Exercise description: Return verbatim the run of lines that opens with the line holding "най-четени [tab] (686, 139)" and closes with the last line of the records.

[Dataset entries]

BEGIN

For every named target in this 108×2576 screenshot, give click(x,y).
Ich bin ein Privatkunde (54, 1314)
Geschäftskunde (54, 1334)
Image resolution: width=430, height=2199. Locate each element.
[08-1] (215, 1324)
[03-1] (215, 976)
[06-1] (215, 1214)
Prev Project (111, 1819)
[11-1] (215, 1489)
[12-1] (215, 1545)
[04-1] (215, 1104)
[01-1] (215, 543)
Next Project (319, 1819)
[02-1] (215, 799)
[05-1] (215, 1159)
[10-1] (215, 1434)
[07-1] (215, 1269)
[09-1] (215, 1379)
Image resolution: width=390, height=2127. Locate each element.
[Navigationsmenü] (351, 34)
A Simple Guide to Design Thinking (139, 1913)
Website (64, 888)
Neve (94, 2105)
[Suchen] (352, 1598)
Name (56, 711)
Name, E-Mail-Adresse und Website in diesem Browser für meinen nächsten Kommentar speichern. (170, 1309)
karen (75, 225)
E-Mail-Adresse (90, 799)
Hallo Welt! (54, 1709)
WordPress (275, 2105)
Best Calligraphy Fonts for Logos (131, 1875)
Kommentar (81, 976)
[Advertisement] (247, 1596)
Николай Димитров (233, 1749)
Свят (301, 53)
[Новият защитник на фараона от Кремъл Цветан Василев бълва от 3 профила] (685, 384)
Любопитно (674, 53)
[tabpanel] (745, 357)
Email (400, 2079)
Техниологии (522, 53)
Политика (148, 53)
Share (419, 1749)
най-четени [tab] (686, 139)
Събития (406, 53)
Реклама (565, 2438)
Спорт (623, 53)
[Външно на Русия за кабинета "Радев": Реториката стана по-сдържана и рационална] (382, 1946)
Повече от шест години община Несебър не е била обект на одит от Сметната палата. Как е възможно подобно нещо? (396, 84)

END

Reply to the task:
най-четени [tab] (686, 139)
Събития (406, 53)
Реклама (565, 2438)
Спорт (623, 53)
[Външно на Русия за кабинета "Радев": Реториката стана по-сдържана и рационална] (382, 1946)
Повече от шест години община Несебър не е била обект на одит от Сметната палата. Как е възможно подобно нещо? (396, 84)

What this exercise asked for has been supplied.